The first implementations of recommendations from the 2006 Carter Report have long since filtered through thanks to a mixture of phased incentives and obligations to file VAT and PAYE documents electronically. November sees the next milestone for electronic filing following Carter’s recommendations - the new mechanism for corporation tax filing at HMRC supporting iXBRL accounts.

Initially this will work as an alternative choice to the current way that corporation tax returns are submitted, as a PDF attachment. From April 2011 iXBRL will become the only acceptable method for electronic filing of accounts with HMRC as part of a corporation tax submission.

Although no immediate action is required from taxpayers, it is recommended that accountants pilot iXBRL filing during the ‘voluntary’ period in 2010 to familiarise themselves with software changes and review internal processes before the system goes live.

Understanding iXBRL
The obligation to file company tax returns and computations (including a set of iXBRL statutory accounts by April 2011) is the most far reaching of the Carter changes and the one causing most concerns, due to the late clarification of requirements and short timescale left to implement.

The current filing mechanism, which reads the tax elements of the submission directly into HMRC systems, means that accounts attached as a read only PDF document need to be manually re-keyed into HMRC systems. The introduction of XBRL will bring accounts into line with tax computations and returns, enabling HMRC data entry staff to be redeployed to undertake more benchmarking and enquiry work.

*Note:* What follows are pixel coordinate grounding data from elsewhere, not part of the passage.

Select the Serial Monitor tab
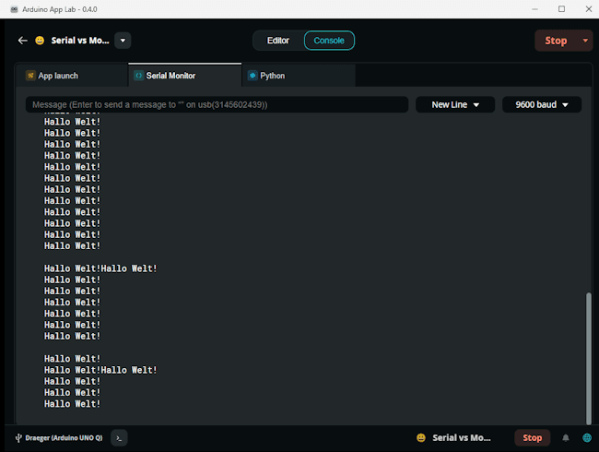This screenshot has height=452, width=599. click(x=183, y=76)
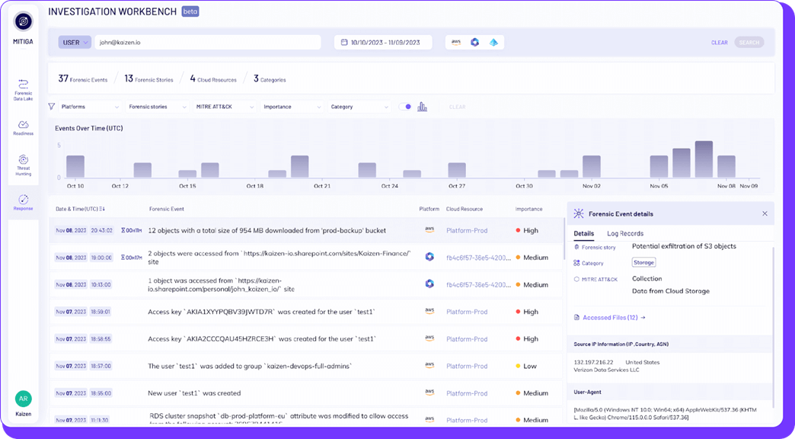Flip the toggle switch beside the filters
This screenshot has width=795, height=439.
(405, 107)
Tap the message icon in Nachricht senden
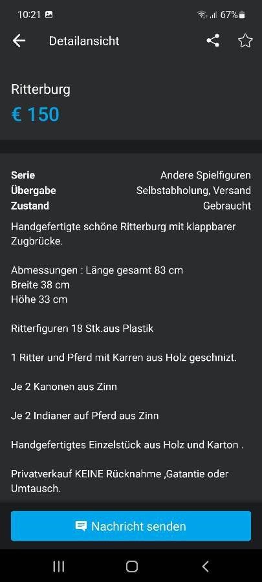This screenshot has height=582, width=262. (82, 526)
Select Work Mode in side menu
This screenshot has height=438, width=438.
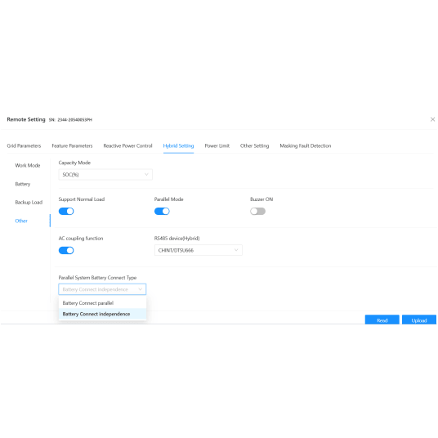pos(28,165)
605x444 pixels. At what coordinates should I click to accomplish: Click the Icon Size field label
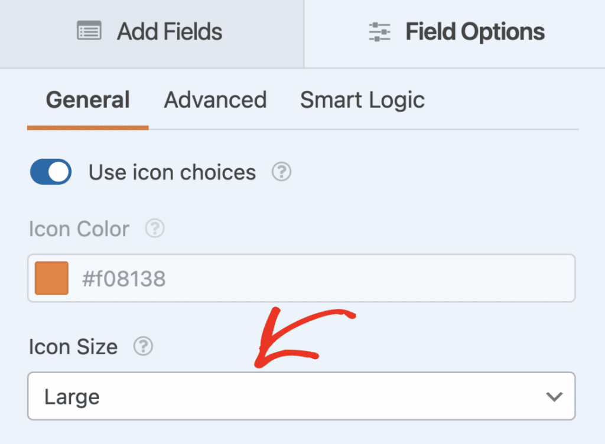click(73, 347)
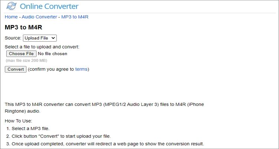
Task: Click the max file size 200 MB note
Action: point(26,60)
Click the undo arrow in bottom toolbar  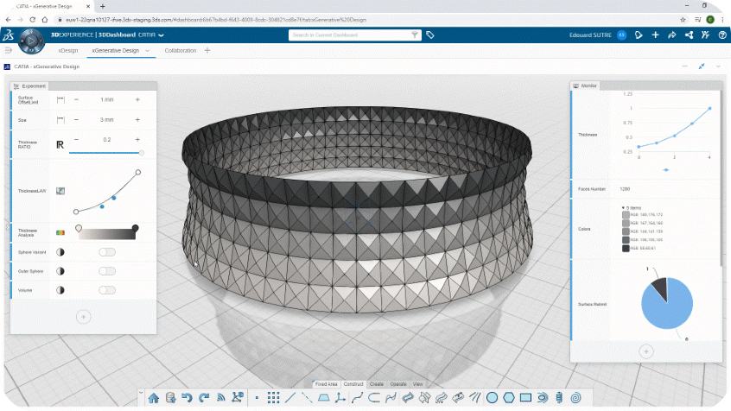pyautogui.click(x=188, y=398)
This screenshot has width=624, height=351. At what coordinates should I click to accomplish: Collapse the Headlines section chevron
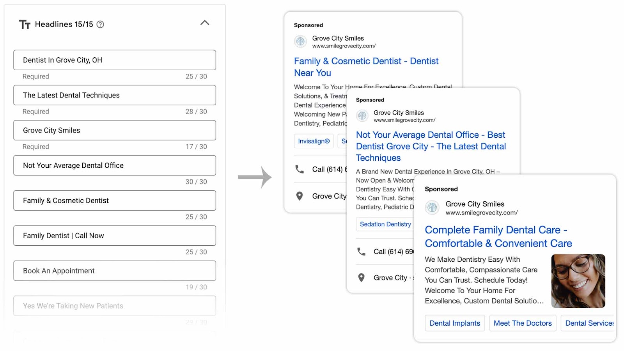pyautogui.click(x=205, y=23)
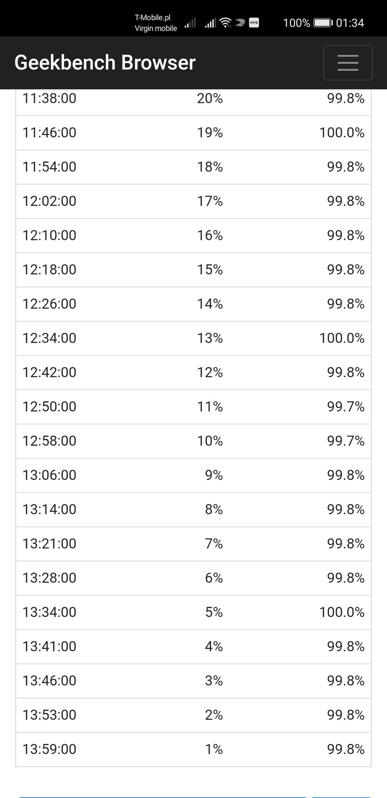Click the 100.0% value in 13:34:00 row
The image size is (387, 798).
(x=342, y=612)
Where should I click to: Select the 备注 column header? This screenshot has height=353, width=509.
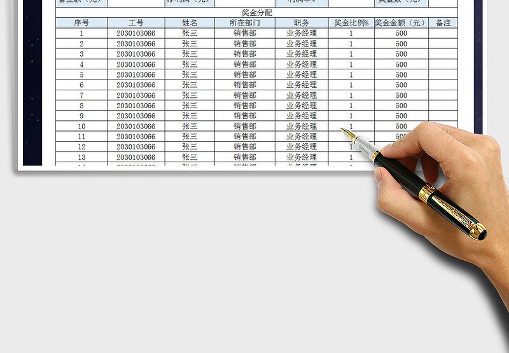[443, 23]
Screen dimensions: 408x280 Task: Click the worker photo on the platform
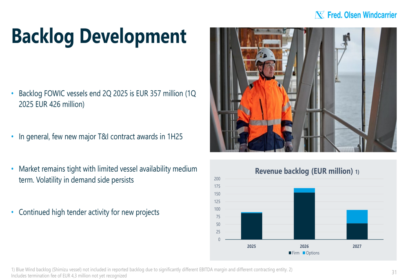[x=303, y=90]
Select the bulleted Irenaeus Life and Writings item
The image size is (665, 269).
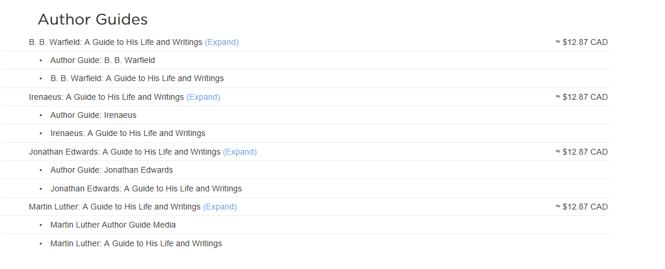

Inline XBRL (iXBRL) is a method of presenting the XBRL data in a human readable form, on paper or screen, which involves ‘tagging’ specified numbers, notes and headings in the accounts to identify what each piece of data is, where it is on the page and how it looks. Under UK GAAP there are roughly 5,500 possible items to tag and this rises to around 12,000 items under IFRS.

For the software industry (including Sage), the knowledge that iXBRL was coming was not new. However, the expanded scope of the requirement to deliver a full set of iXBRL accounts is completely new. It is a huge task to complete in a very short timescale. Delivering iXBRL accounts using a single method across all our accounts production products is definitely the focus in our accounts production team, to ensure we can offer clients a comprehensive solution by summer 2010.

I was at an accountancy practice’s conference recently talking to representatives from a number of large corporate clients and the vast majority were not aware of the scope of these forthcoming requirements for online filing or the timetable. This is understandable considering that HMRC only clarified the extent of the changes in April, which hasn’t left software providers (let alone taxpayers) much time to absorb them. Even so, with good planning everyone should be able to implement them successfully.